Swann seems to obsess about Odette more than he loves her despite a rather numerous collection of passages to the contrary; somewhat early on, Mme. Verdurin’s painter becomes quite taken with the two being introduced, for “he liked to encourage love affairs,” although the relationship itself seems to leave Odette at times bored beyond words and Swann hopelessly neurotic. Bits like—

“He was afraid the rather banal, monotonous, and more or less permanently predetermined manner she now had (…) would end by killing the romantic hope he had that (...) she would declare her passion, a hope which alone had made him fall in love and stay in love.”
paired with the earlier

“At an earlier time one dreamed of possessing the heart of a woman with whom one was in love; later, to feel one possesses a woman’s heart may be enough to make one fall in love with her”
— are not boding well for him. Odette is flattered by his attention and Proust makes a parenthetical remark that she likes it, though her remarks concerning affection— “that’s all I ever look for”— are said so naturally that Swann is moved.

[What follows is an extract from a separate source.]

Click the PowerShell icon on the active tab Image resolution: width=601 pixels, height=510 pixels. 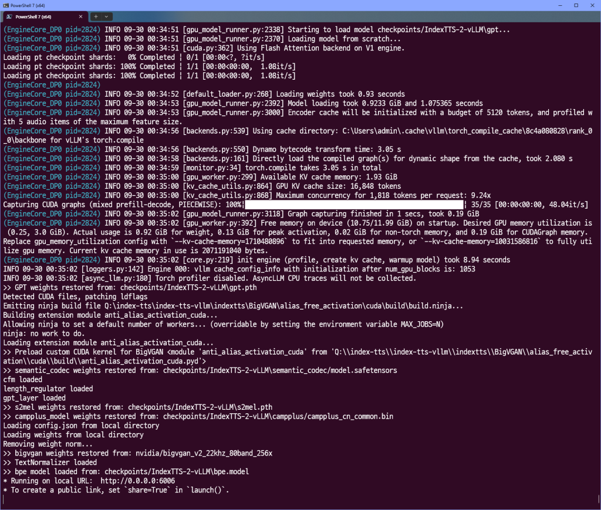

It seems Odette is one for receiving affection while Swann is happy to give it even though neither of these notions particularly reciprocates their way around. The dreary literature student in me is inclined to think this is dramatized via his search for her after she goes missing for an evening in that she isn’t there for him, though he will not stop an ever-increasingly frantic pursuit: the more of a phantom she becomes, the more he insists upon materializing her.

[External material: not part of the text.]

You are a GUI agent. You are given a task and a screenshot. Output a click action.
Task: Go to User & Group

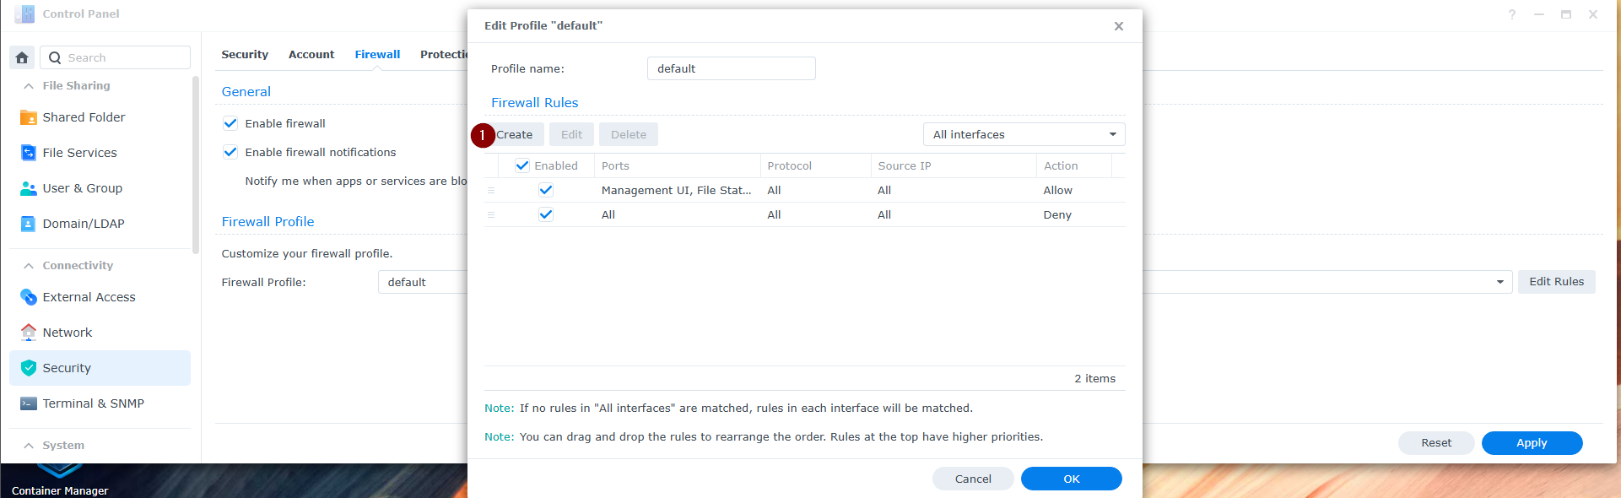(82, 188)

As he “brushed anxiously against all of those dim bodies as if (…) he were searching for Eurydice,” he wasn’t doing it because “he thought it was possible to find her,” but because he found it “too hard (…) to give up the search.” Happily / unhappily, he happens to bump into her and she “recoiled in fear” from so little expecting to see him amid explaining her disappearance was because of the restaurant not having any seats. To finish with yet another blockquote, Proust writes—

“Other people usually leave us so indifferent that when we have invested in one of them such possibilities of causing us pain and joy, that person (…) is surrounded with poetry [and] turns our life into a sort of expanse of emotion. . .”
As Swann is earlier cast as a fellow whose sensibility is increased by viewing a new sort of beauty despite not finding her physicality in tune with those painted by his preferred artists, another conflict is drawn and, as he recedes away from all other women— having the “imperfection of her body” become synonymous with that of the of the one belonging to the woman whom he, to be simple, loves— Swann nonetheless recognizes this is now the only one capable of “filling him with joy and torment,” though, sigh, the latter comes to take such precedence. This is basically the only thing I remember from the first time I read this book? Summer of 2010, I had such plans for you!